Kakfwi hired a lawyer who came to the same conclusions in a letter to the First Nation last month.

"By unlawfully removing Chief Kakfwi from his elected role as Chief and mayor of the community, you have not only damaged Chief Kakfwi's reputation and caused him significant personal harm and distress, you have jeopardized the legal status of the community and called into question any decisions made in his absence," wrote lawyer Sheila MacPherson.

She called on the First Nation to provide the agendas, minutes and motions of meetings in which the removal of Kakfwi was discussed, and called for the First Nation to immediately resume paying Kakfwi his chief's salary, including all amounts going back to the time his salary was cut off.

"As a chief you're not eligible for EI," said Kakfwi. "When your term is up, there are no benefits. Since they cut off my income, I've been borrowing money, not only for my legal costs, but for my living. It's taken its toll."
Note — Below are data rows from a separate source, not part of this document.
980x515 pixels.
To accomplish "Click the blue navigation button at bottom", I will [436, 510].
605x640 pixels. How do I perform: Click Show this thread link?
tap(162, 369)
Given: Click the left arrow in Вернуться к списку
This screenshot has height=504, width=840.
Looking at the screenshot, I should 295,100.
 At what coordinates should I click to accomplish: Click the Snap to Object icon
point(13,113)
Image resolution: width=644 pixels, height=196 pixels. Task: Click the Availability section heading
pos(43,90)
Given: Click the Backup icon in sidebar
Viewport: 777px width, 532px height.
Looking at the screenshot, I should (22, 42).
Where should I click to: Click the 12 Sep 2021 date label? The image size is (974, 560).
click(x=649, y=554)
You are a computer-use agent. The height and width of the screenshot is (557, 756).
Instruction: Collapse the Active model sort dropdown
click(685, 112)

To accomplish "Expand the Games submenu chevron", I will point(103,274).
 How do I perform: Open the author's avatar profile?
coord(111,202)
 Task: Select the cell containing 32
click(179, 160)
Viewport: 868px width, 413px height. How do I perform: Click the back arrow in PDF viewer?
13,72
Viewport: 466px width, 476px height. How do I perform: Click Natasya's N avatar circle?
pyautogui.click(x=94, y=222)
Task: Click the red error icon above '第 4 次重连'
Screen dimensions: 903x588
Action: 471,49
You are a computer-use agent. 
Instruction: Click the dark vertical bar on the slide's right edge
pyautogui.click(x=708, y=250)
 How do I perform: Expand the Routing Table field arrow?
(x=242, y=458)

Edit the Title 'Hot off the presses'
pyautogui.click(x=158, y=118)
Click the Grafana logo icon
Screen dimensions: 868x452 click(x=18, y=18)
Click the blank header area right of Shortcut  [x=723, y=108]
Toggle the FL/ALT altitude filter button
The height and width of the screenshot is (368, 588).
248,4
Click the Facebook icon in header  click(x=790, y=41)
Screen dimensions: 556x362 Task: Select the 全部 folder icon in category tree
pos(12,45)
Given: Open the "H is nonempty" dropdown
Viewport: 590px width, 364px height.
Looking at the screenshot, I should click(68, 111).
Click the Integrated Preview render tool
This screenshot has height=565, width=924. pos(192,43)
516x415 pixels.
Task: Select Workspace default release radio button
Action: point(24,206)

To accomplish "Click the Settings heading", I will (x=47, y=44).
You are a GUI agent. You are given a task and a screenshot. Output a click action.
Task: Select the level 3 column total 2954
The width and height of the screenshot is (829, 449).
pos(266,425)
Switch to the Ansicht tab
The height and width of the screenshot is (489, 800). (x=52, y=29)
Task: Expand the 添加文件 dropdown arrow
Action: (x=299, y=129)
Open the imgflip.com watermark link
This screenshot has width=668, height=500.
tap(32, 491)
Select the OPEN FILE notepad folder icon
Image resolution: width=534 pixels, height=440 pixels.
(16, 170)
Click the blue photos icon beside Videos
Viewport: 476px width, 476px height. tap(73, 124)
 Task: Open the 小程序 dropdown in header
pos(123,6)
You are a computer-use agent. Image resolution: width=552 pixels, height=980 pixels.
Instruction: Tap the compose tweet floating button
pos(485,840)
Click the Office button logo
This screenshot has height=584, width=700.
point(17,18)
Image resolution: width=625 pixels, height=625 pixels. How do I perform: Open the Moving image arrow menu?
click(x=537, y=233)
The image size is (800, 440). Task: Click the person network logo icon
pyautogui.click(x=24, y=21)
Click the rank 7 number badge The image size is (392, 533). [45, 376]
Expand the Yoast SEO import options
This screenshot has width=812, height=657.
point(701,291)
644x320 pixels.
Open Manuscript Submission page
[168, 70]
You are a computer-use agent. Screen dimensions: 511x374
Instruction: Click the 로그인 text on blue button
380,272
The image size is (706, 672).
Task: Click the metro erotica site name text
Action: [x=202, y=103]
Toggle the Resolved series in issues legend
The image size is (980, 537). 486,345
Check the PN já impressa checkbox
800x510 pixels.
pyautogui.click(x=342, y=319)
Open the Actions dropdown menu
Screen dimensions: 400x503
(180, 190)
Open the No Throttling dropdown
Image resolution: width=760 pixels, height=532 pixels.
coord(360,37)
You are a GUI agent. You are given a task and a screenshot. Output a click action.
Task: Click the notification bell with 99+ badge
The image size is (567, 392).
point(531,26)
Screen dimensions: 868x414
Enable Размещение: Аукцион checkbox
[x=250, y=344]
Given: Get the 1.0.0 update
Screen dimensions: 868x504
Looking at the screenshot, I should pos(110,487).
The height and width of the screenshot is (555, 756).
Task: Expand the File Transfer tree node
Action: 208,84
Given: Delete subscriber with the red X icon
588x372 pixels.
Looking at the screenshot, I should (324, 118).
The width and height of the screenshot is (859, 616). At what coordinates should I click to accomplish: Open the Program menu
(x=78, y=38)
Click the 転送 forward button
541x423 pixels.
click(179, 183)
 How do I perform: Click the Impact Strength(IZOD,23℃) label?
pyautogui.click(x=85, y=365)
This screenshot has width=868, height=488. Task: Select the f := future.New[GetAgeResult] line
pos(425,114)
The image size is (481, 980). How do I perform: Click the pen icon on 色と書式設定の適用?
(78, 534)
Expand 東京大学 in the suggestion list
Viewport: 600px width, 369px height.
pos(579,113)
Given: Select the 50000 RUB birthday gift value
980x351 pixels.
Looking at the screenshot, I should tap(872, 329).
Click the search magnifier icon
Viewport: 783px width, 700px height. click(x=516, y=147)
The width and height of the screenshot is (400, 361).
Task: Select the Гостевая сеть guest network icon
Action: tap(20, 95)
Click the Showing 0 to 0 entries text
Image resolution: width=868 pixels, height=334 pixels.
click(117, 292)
Kakfwi said he believes the attempt to remove him is a backlash against the hard stand he's taken against bootlegging and drug dealing in the community. Some have accused him of being the one who posted a list of names of alleged drug dealers at the local grocery store.

Kakfwi said he missed the July meeting because the senior administrative officer urged him to leave the community after Kakfwi received threats and had his truck rammed.

"For my own safety, they flew me out of town. I found out a couple of days later there was a post put up to have me removed."

So far, the band council has had little to say publicly about its decision. They responded to Kakfwi's lawyer's demand for documents with a single band council resolution reiterating that Kakfwi was removed for missing meetings.

Sub-chief Lucy Jackson said she will not talk about it until after the council meets to discuss the situation on Nov. 24.

There's no indication Kakfwi has followed through with any legal action against the First Nation. He is urging the territorial department of Municipal and Community Affairs and Indigenous Affairs Canada to step in and help settle the dispute.

"The people are waiting for us to go back to work and I'm willing to do that, to forgive and start a healthy relationship with one another and the community as a whole," said Kakfwi.